One Patient Dead in Superbug Outbreak in North Carolina
A superbug linked to two deaths in California has killed a patient in North Carolina.
So far this year, 18 people have contracted carbapenem-resistant Enterobacteriaceae (CRE), Carolinas HealthCare System spokesman Kevin McCarthy told CNN.
Of those 18 patients, 15 had CRE when they were admitted to the hospital in Charlotte and three acquired it while in the hospital. The cause of the infections is unclear, as is the cause of death of the patient who died, McCarthy said.
Seven people in Los Angeles contracted CRE after routine endoscopic procedures and two of them died, the Ronald Reagan UCLA Medical Center said last week. CRE was a contributing factor in those deaths, but the exact cause of death wasn't disclosed, CNN reported.
The patients in Los Angeles were infected by two medical scopes that were contaminated with CRE despite being disinfected according to guidelines.
The UCLA medical center is contacting 179 other patients who had endoscopic procedures between October and January, and is offering those patients home tests to screen for the deadly bacteria, CNN reported.
Nursing Home Quality Website Tightens Standards
Nearly one-third of nursing homes in the United States had their quality ratings lowered Friday by federal government.
It's the result of changes to one of three major criteria used to rate nursing homes on the Nursing Home Compare website, which uses a one-to-five star system to rank more than 15,000 nursing homes, The New York Times reported.
Federal officials adjusted the curve for the quality-measures rating, which uses data collected about every nursing home patient. The adjustment was made due to criticism that the rating was artificially inflated and inaccurate.

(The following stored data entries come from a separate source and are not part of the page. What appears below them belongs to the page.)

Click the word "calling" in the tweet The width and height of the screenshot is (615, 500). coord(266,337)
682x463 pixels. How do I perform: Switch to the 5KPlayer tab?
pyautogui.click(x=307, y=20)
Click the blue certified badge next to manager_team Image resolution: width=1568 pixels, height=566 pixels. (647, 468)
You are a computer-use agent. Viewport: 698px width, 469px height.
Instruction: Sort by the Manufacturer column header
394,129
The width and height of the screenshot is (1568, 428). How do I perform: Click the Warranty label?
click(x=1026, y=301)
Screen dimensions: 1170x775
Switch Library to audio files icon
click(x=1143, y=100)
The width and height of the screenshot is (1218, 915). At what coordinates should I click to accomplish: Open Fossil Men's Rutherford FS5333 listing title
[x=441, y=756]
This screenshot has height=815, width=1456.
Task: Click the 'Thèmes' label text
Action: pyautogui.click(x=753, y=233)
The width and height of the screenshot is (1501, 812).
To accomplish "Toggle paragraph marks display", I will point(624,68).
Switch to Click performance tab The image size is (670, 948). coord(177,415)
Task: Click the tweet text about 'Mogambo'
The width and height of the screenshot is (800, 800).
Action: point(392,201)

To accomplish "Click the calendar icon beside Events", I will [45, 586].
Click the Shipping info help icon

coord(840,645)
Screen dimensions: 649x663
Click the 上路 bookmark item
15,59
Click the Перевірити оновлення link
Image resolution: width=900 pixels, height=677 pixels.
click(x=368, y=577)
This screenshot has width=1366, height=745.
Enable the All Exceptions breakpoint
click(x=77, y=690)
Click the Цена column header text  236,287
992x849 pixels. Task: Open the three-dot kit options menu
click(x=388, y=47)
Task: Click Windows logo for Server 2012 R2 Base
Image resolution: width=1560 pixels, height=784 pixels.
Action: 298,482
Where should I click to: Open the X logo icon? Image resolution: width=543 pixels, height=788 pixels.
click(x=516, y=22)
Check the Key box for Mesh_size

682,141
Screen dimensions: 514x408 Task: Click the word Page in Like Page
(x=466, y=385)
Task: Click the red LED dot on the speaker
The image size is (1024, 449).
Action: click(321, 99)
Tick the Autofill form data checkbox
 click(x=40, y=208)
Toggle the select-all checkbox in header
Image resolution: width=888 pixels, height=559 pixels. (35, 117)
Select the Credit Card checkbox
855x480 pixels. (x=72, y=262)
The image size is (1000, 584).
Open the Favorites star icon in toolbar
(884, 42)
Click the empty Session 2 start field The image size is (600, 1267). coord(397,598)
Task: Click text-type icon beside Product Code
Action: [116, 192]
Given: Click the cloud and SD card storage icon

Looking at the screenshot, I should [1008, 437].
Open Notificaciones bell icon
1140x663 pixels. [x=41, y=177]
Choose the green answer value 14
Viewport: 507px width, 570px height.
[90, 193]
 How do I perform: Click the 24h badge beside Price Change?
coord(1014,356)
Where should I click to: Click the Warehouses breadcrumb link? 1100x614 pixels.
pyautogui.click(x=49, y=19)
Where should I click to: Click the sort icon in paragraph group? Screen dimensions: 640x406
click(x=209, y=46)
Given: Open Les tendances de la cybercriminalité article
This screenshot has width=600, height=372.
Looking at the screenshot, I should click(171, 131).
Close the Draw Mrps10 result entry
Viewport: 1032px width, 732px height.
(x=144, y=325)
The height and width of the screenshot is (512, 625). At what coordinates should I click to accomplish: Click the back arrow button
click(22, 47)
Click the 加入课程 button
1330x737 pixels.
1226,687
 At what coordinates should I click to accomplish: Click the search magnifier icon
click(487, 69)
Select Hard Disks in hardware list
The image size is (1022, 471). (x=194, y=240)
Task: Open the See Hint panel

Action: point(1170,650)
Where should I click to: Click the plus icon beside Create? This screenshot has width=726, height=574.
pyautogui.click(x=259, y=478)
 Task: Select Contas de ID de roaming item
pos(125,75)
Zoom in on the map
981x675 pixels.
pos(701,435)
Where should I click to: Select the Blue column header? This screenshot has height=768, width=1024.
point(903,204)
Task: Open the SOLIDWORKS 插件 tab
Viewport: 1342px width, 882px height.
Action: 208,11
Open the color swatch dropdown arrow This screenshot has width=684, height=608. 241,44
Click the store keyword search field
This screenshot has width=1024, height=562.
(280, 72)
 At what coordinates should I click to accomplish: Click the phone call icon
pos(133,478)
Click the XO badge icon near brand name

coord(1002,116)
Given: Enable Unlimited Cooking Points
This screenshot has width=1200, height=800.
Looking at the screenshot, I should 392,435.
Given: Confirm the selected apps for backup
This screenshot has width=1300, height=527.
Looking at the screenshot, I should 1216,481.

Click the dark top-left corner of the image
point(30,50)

The changes will make it easier for consumers to see differences between nursing homes, as well as prompt nursing homes to make improvements, according to federal officials.
"You do need to raise the bar," Dr. Patrick Conway, chief medical officer at the Centers for Medicare and Medicaid Services, said at a news conference, The Times reported.
When it's fairly easy to achieve a high rating, "that's not going to incentivize the same level of improvement," Conway said.
Nursing home industry representatives claim the changes will frustrate, rather than help, consumers. Advocates for nursing home residents said the changes were long overdue.
"We think that rescaling the quality measures will result in improved reporting of the quality of care a nursing home may provide," Robyn Grant, director of public policy and advocacy at the group Consumer Voice, told The Times.
The Nursing Home Compare website receives 1.4 million visits a year, according to government officials.